Es más, para la operación de la misma son utilizados bioenergéticos –combustibles– derivados de los residuos de la palma africana, el cascabillo, bagazo y borra del propio café que se procesa ahí mismo y madera triturada de mango, mientras que la ceniza sobrante es llevada a fincas cafetaleras en donde se utiliza como fertilizante orgánico.
“Ya no se utilizan combustibles del petróleo y aunque existen las calderas para ello; éstas solamente entran en operaciones una o dos veces al año para dar mantenimiento al equipo en uso”, explican técnicos.
En cuanto a las aguas residuales, mencionan que entran a una planta de tratamiento y posteriormente se pasa a la red dependiente del Comité de Agua Potable y Alcantarillado de Tapachula (Coapatap), cumpliendo todas las normas marcadas por la Semarnat, Profepa, el Gobierno del estado y la Comisión Nacional del Agua (Conagua).

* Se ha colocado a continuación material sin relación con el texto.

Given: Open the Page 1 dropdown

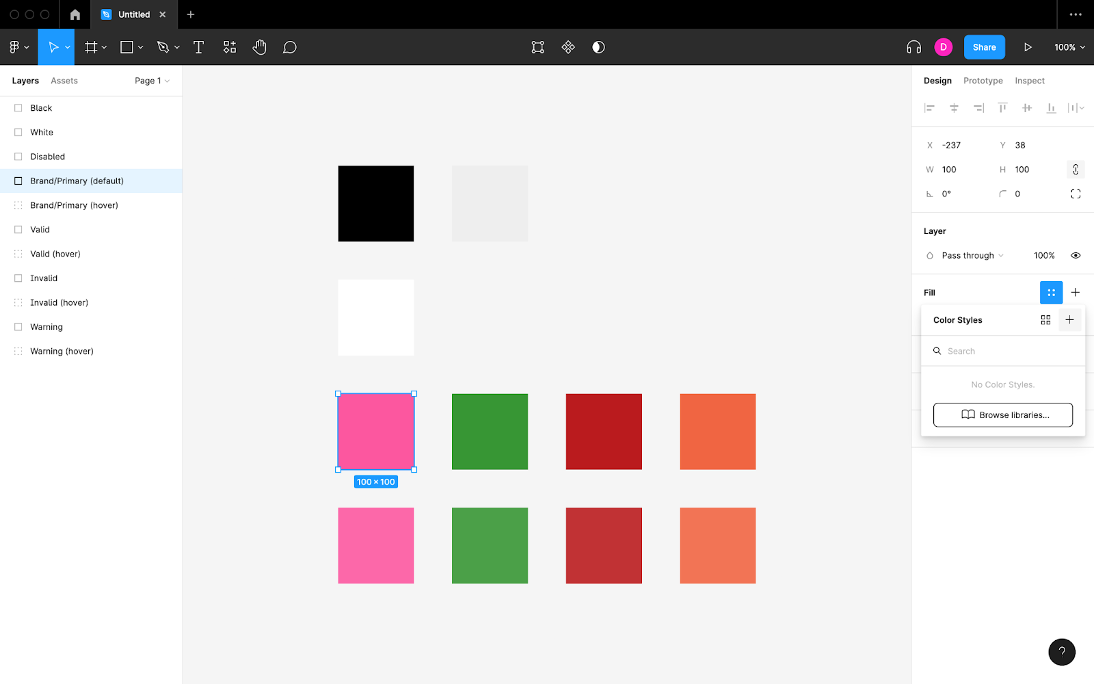Looking at the screenshot, I should pos(152,81).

“Solamente en la planta de tratamiento se invirtieron 700 mil dólares y ninguna de las descargas va directo al mar”, precisan.
Esta planta, única en México, es considerada como la más moderna para la elaboración de café liofilizado en el mundo, totalmente automatizada y con certificados de calidad ISO 9001:2008, ISO 22000 (FSSC 22000) por garantizar la inocuidad, de producción orgánica, Fairtrade International, Rainforest Alliance, UTZ, Kosher y están en proceso los del Sistema de Gestión Integral ISO 14001 y OHSAS 18001.
Con una producción diaria de 13 toneladas de café liofilizado y empacado, desde Chiapas se exporta a Estados Unidos, Japón, Australia, Rusia, Ucrania, Polonia, España, Reino Unido y Canadá, entre otras naciones, pero también se comercializa en el país.